* Problem to work on: Can you quote the records below in full, word for word?

**** Source data

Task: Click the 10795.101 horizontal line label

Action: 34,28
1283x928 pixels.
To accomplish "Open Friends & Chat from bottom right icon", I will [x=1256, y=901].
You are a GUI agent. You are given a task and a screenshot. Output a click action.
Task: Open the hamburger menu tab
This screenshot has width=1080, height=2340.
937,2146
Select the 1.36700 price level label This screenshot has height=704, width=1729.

********

* Solution for this task:
Task: Click the 10795.101 horizontal line label

Action: 34,28
1283x928 pixels.
To accomplish "Open Friends & Chat from bottom right icon", I will [x=1256, y=901].
You are a GUI agent. You are given a task and a screenshot. Output a click action.
Task: Open the hamburger menu tab
This screenshot has width=1080, height=2340.
937,2146
Select the 1.36700 price level label This screenshot has height=704, width=1729.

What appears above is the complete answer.